SOURCE RECORDS |

++++

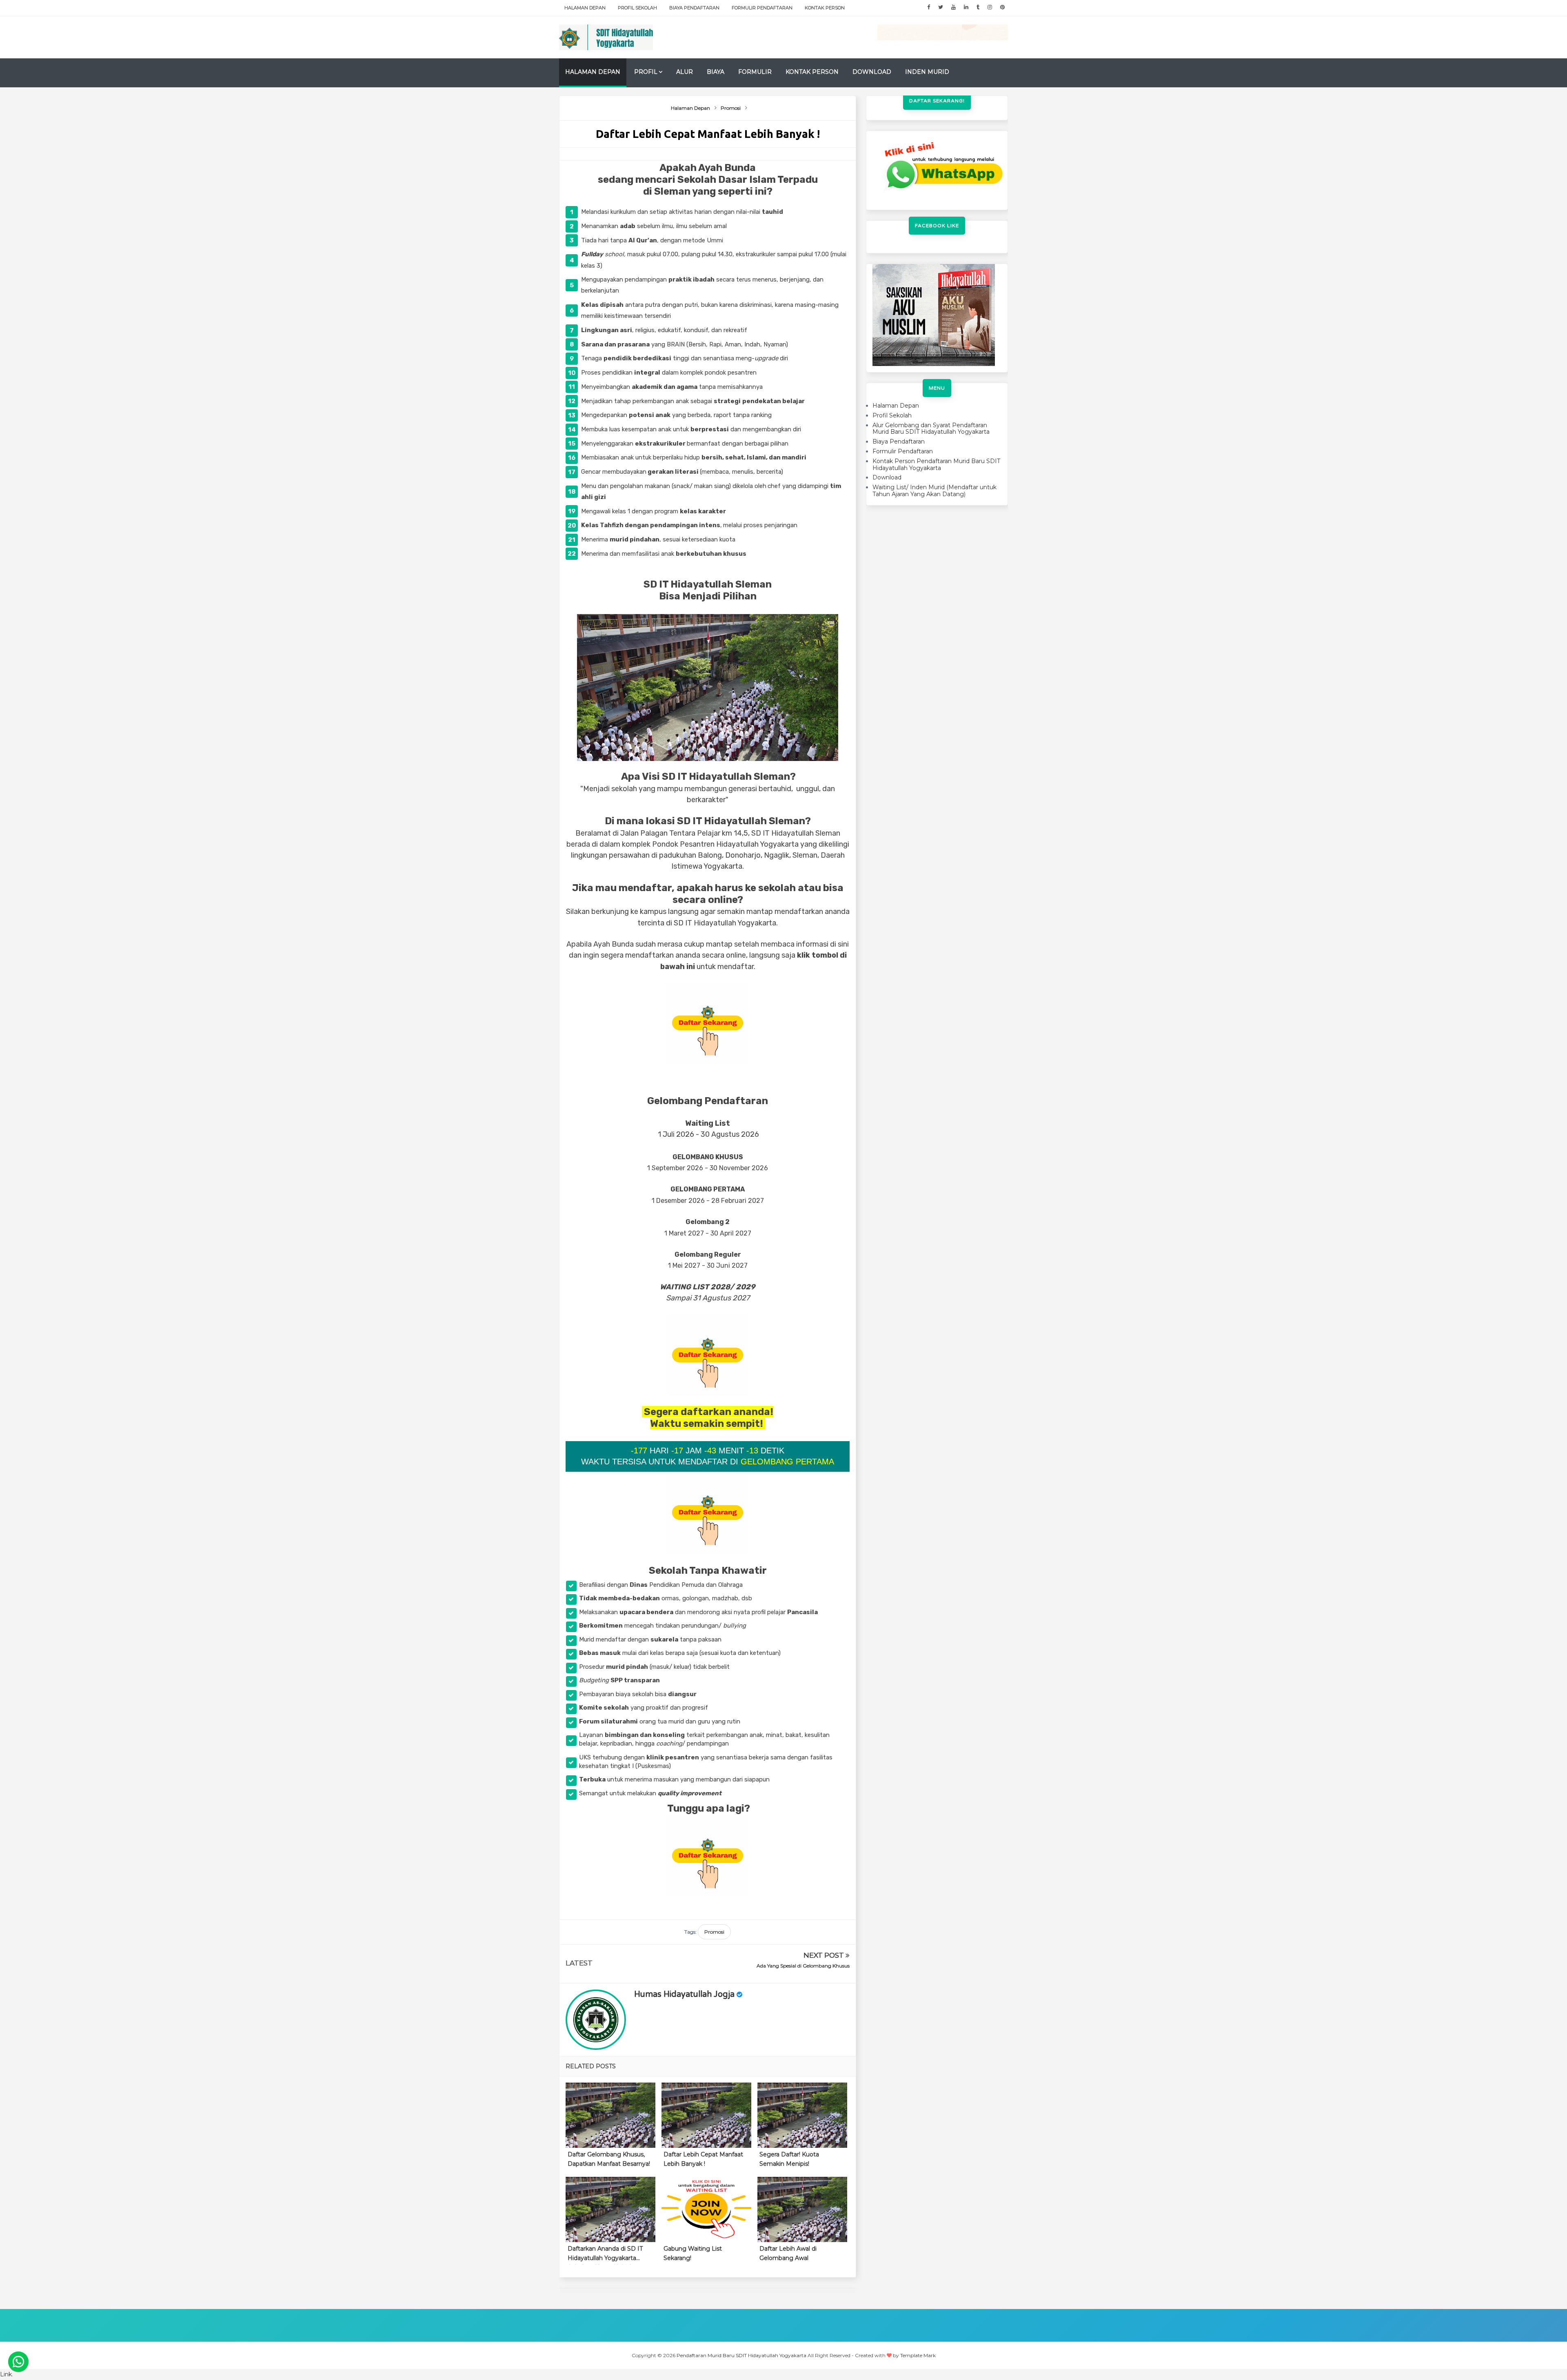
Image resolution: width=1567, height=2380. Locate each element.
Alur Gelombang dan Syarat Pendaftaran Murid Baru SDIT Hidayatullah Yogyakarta (931, 428)
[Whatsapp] (18, 2361)
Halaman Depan (585, 8)
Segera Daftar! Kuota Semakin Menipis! (789, 2159)
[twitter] (940, 7)
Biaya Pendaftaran (694, 8)
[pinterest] (1002, 7)
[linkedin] (966, 7)
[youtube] (953, 7)
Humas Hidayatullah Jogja (684, 1994)
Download (871, 71)
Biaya (715, 71)
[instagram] (989, 7)
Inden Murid (927, 71)
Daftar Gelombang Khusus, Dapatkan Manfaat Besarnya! (609, 2159)
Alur (684, 71)
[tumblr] (978, 7)
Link (6, 2374)
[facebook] (928, 7)
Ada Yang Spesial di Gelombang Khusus (803, 1966)
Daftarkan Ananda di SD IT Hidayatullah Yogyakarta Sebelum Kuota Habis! (605, 2255)
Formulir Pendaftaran (762, 8)
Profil (645, 71)
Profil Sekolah (637, 8)
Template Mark (918, 2355)
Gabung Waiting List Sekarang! (693, 2253)
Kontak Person (825, 8)
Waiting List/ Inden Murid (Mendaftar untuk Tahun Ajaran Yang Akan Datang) (934, 491)
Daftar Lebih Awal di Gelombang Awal (788, 2253)
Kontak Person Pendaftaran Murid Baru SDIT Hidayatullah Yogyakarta (936, 464)
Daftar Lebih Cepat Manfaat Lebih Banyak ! (703, 2159)
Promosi (714, 1932)
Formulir (755, 71)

++++

Only the records themselves, retyped exactly, belong in the answer; please leave all images behind.

FINISHED EXERCISE |
Image resolution: width=1567, height=2380. Locate each element.
Alur Gelombang dan Syarat Pendaftaran Murid Baru SDIT Hidayatullah Yogyakarta (931, 428)
[Whatsapp] (18, 2361)
Halaman Depan (585, 8)
Segera Daftar! Kuota Semakin Menipis! (789, 2159)
[twitter] (940, 7)
Biaya Pendaftaran (694, 8)
[pinterest] (1002, 7)
[linkedin] (966, 7)
[youtube] (953, 7)
Humas Hidayatullah Jogja (684, 1994)
Download (871, 71)
Biaya (715, 71)
[instagram] (989, 7)
Inden Murid (927, 71)
Daftar Gelombang Khusus, Dapatkan Manfaat Besarnya! (609, 2159)
Alur (684, 71)
[tumblr] (978, 7)
Link (6, 2374)
[facebook] (928, 7)
Ada Yang Spesial di Gelombang Khusus (803, 1966)
Daftarkan Ananda di SD IT Hidayatullah Yogyakarta Sebelum Kuota Habis! (605, 2255)
Formulir Pendaftaran (762, 8)
Profil (645, 71)
Profil Sekolah (637, 8)
Template Mark (918, 2355)
Gabung Waiting List Sekarang! (693, 2253)
Kontak Person (825, 8)
Waiting List/ Inden Murid (Mendaftar untuk Tahun Ajaran Yang Akan Datang) (934, 491)
Daftar Lebih Awal di Gelombang Awal (788, 2253)
Kontak Person Pendaftaran Murid Baru SDIT Hidayatullah Yogyakarta (936, 464)
Daftar Lebih Cepat Manfaat Lebih Banyak ! (703, 2159)
Promosi (714, 1932)
Formulir (755, 71)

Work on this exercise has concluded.